A.PROPERTY_VALUE = (CASE WHEN RIGHT(B.PROPERTY_VALUE, 1) = '/' THEN B.PROPERTY_VALUE ELSE B.PROPERTY_VALUE + '/' END)
OR
A.PROPERTY_VALUE = (CASE WHEN RIGHT(B.PROPERTY_VALUE, 1) = '/' THEN RTRIM(B.PROPERTY_VALUE, '/') ELSE B.PROPERTY_VALUE END)
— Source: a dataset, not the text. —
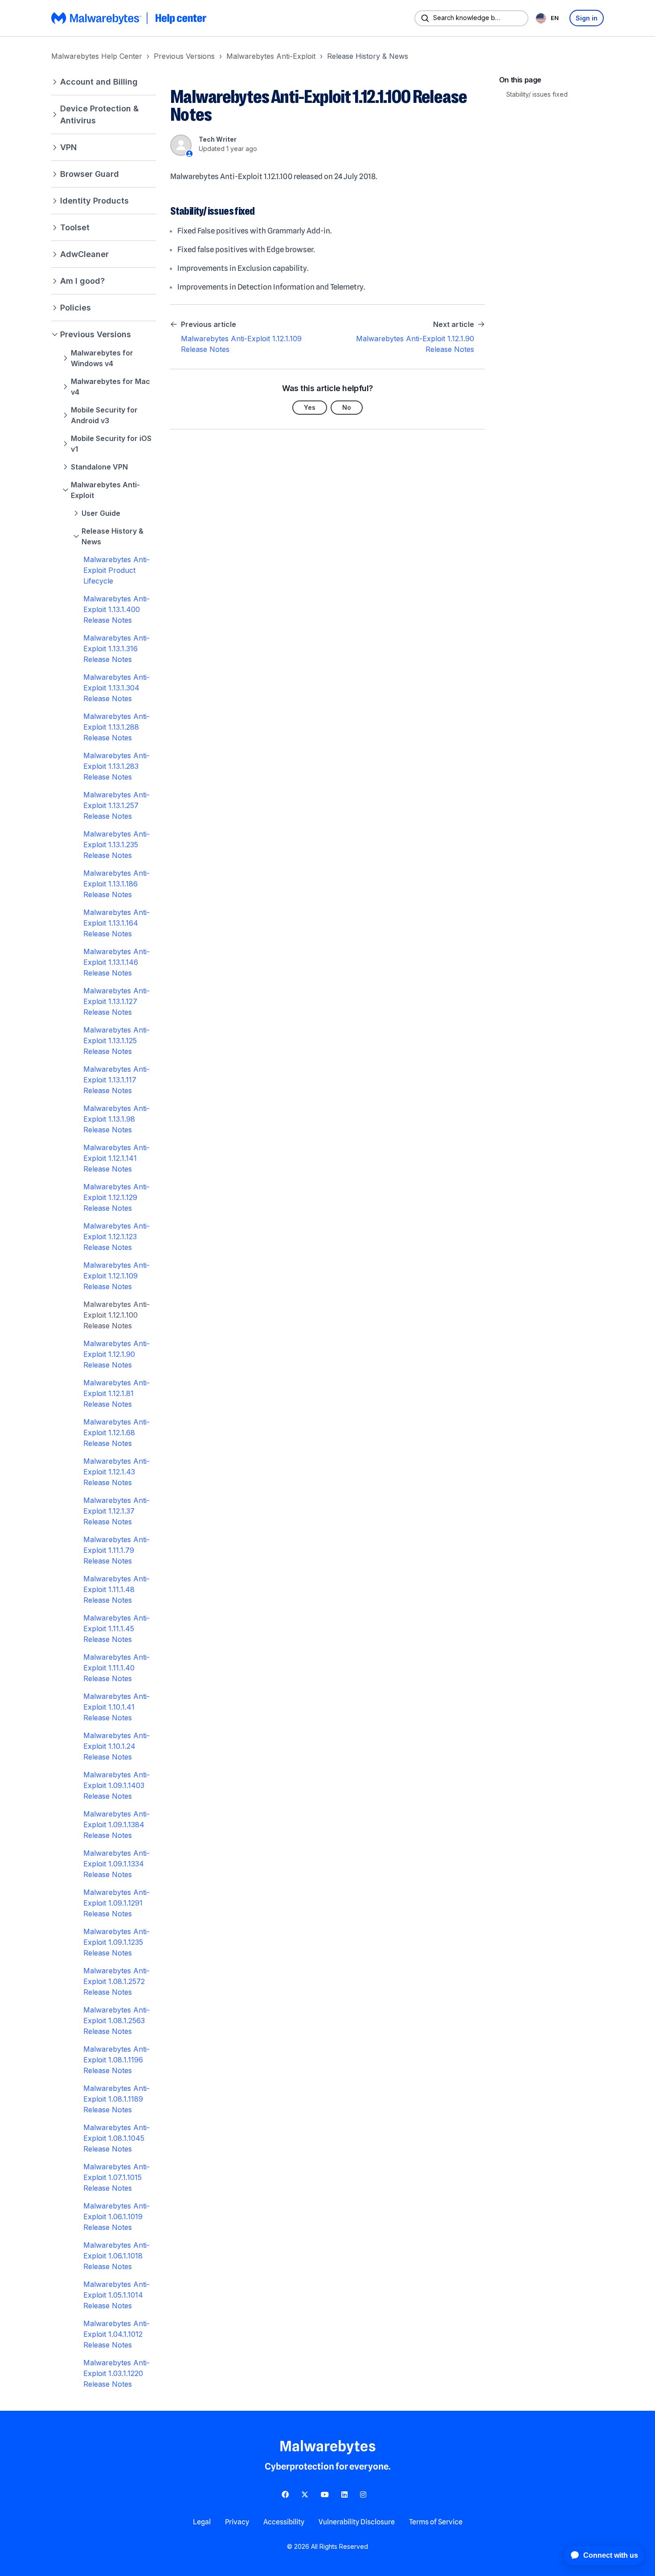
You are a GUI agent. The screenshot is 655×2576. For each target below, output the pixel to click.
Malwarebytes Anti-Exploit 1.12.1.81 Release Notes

Much messier, but May be more index friendly

  • Only the B table values are being altered
  • a SCAN on B is necessary
  • an INDEX SEEK on A is now possible
Allan
  • 17,141
  • 4
  • 52
  • 69
MatBailie
  • 83,401
  • 18
  • 103
  • 137
  • +1 for data cleansing upfront. Otherwise, if we insist on loading shonky data we have to handle it *every time we use it*. – APC Nov 29 '11 at 10:46
  • Then you really, Really, want to start cleaning up your data when it's being loaded. That way you can encapsulate your "clean-up" code in one place, AND using that data then becomes ALOT more performant. – MatBailie Nov 29 '11 at 21:53
3

You can easily remove trailing slashes using the RTRIM function:

...
AND RTRIM(A.PROPERTY_VALUE,'/') = RTRIM(B.PROPERTY_VALUE,'/')
Erich Kitzmueller
  • 36,381
  • 5
  • 80
  • 102
3
SELECT A.GUID as SOURCE_GUID, 
       B.GUID as DESTINATION_GUID 
FROM   tableA A,
       tableB B
WHERE  A.PROPERTY_NAME = "URL"
AND    A.PROPERY_NAME = B.PROPERTY_NAME
AND    RTRIM(A.PROPERTY_VALUE, '/') = RTRIM(B.PROPERTY_VALUE, '/')
Xophmeister
  • 8,884
  • 4
  • 44
  • 87